Extremists 'told family Foley would be killed'

Washington - Jihadists told the family of American journalist James Foley this month that he would be executed, one of the media outlets he worked for said on Wednesday, after he was beheaded.

Philip Balboni, chief executive of news site GlobalPost, to which Foley contributed while covering the war in Libya and then Syria before his abduction there in 2012, said the journalist's captors had been in touch in the weeks before his murder.

"We've had communication with the captors, and there was at one time a receptivity to a negotiation that would lead to a release," Balboni told MSNBC television.

"It's impossible to say because the kidnappers ceased to communicate with us, with the family."

Balboni then stated that, after the beginning of US air strikes in Iraq - the first since the end of the Iraq war - the Islamic State warned the Foleys that their son would be killed.

"Innocent journalist"

"We have not released this, but there was one communication after the bombing began that went to the family that stated that Jim would be executed," he said.

"We hoped and prayed that it would not and we did everything we could ourselves to communicate back to them that Jim was just an innocent journalist who loved the Syrian people, who understood Islam and only wanted to tell the story of the Syrian people."

Asked if he believed the bombing campaign was connected to Foley's murder, Balboni said: "the onset of the bombing, which was done for very good and sufficient reason by our government, perhaps was the thing that sealed Jim's fate."

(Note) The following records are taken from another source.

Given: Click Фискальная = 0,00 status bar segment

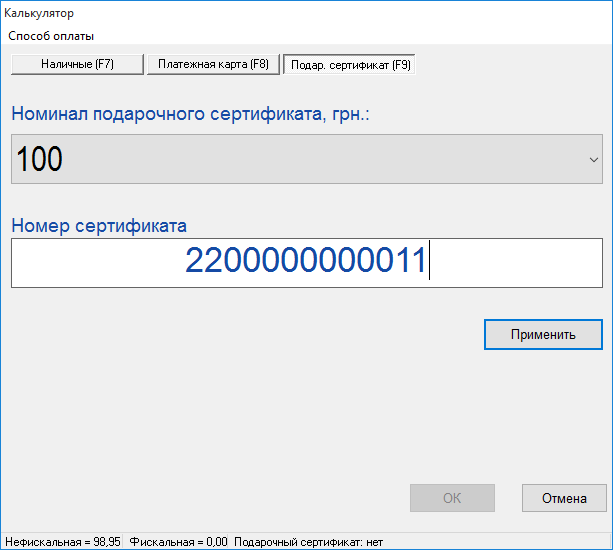Looking at the screenshot, I should tap(179, 541).
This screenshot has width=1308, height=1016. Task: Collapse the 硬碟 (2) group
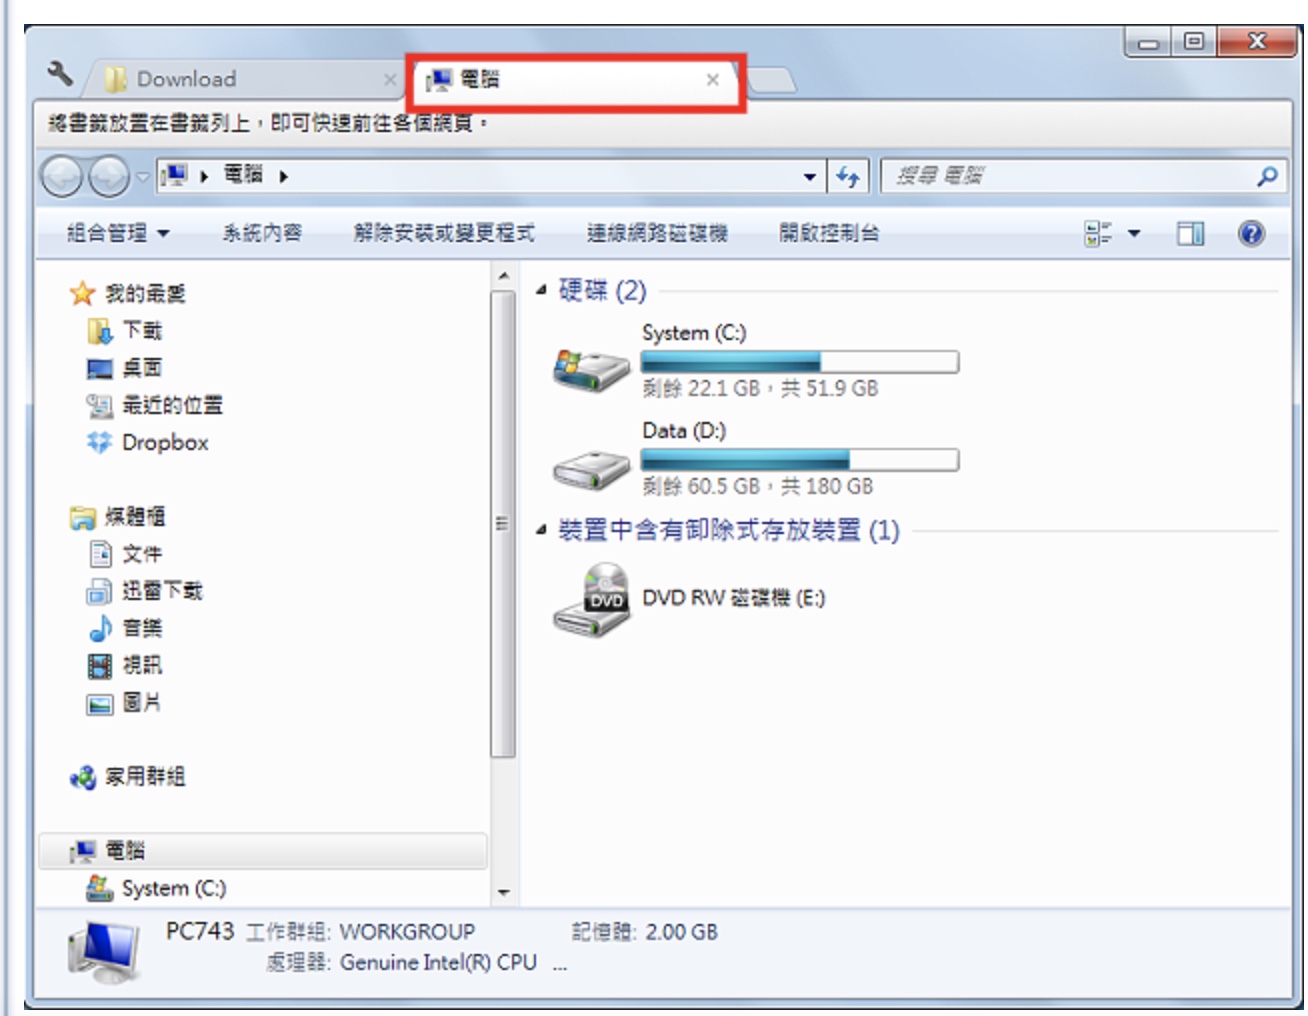click(541, 290)
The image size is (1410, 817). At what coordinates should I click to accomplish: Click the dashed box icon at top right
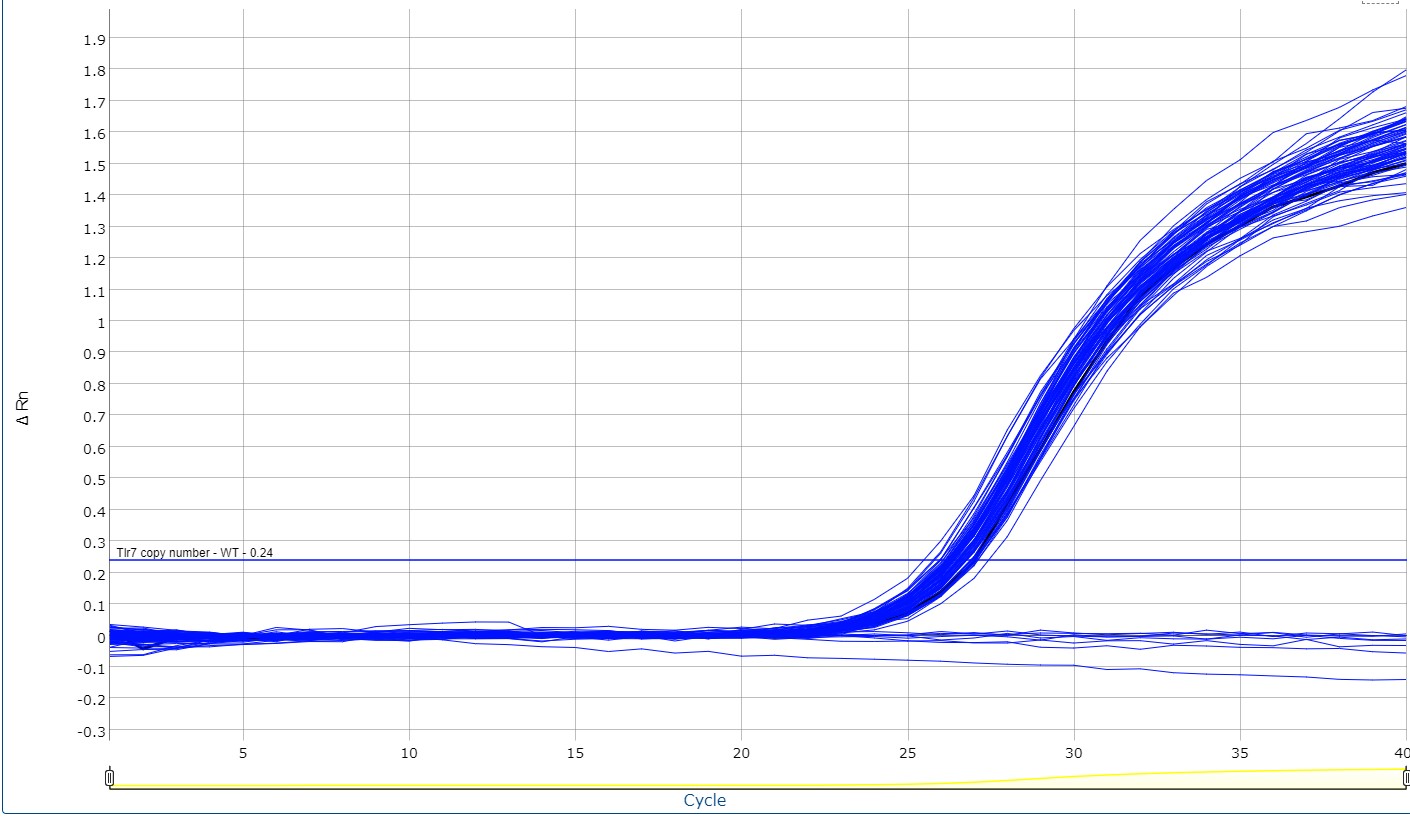[1380, 2]
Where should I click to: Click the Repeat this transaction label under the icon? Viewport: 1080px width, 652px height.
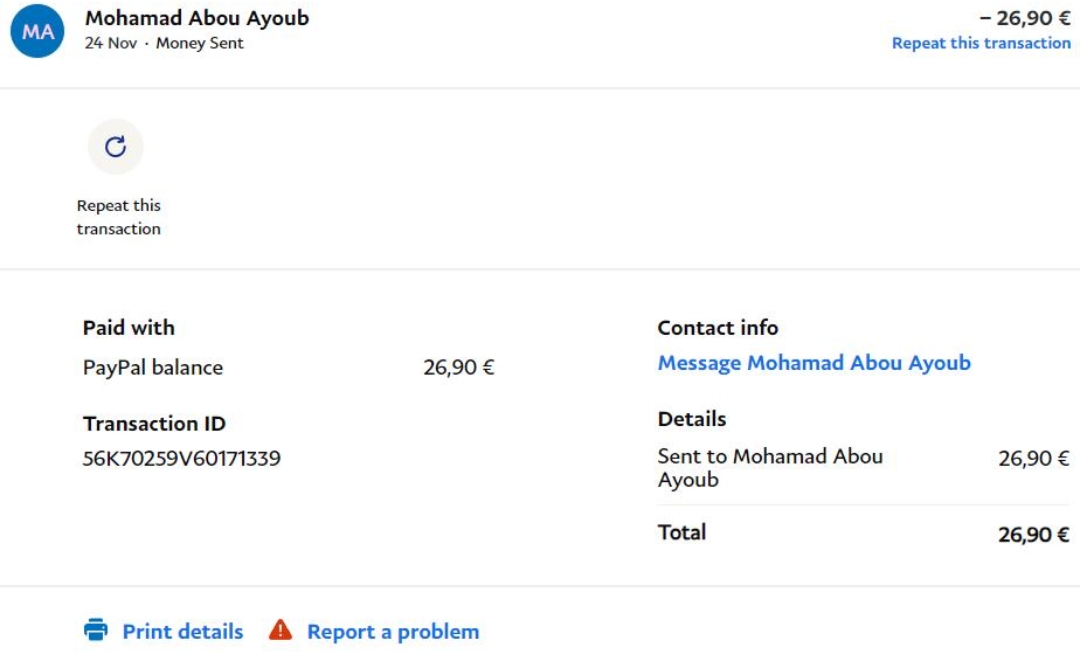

But he stressed that the Foley family does not blame their son's death on President Barack Obama's decision to launch air strikes.

Remaining hostages

In early August the United States began bombing IS forces in northern Iraq in a bid to prevent a feared genocide as jihadists closed in on thousands of members of Iraq's Yazidi minority.

Later US air raids were conducted in support of Iraqi forces near Mosul, where extremists were battling for control of a major dam.

GlobalPost has led the two-year effort to find and free Foley. Balboni said several other Westerners were taken hostage in Syria and elsewhere, and that he was "virtually certain" that ransoms were paid to gain their freedom.

"We are so deeply sorry that we couldn't bring Jim home safely," he said.

Balboni and the family were now focusing on the remaining hostages, including an American which IS has threatened to kill unless Obama calls off the air strikes.

"We know what they've done, and we have to believe that they're more than capable of doing this again."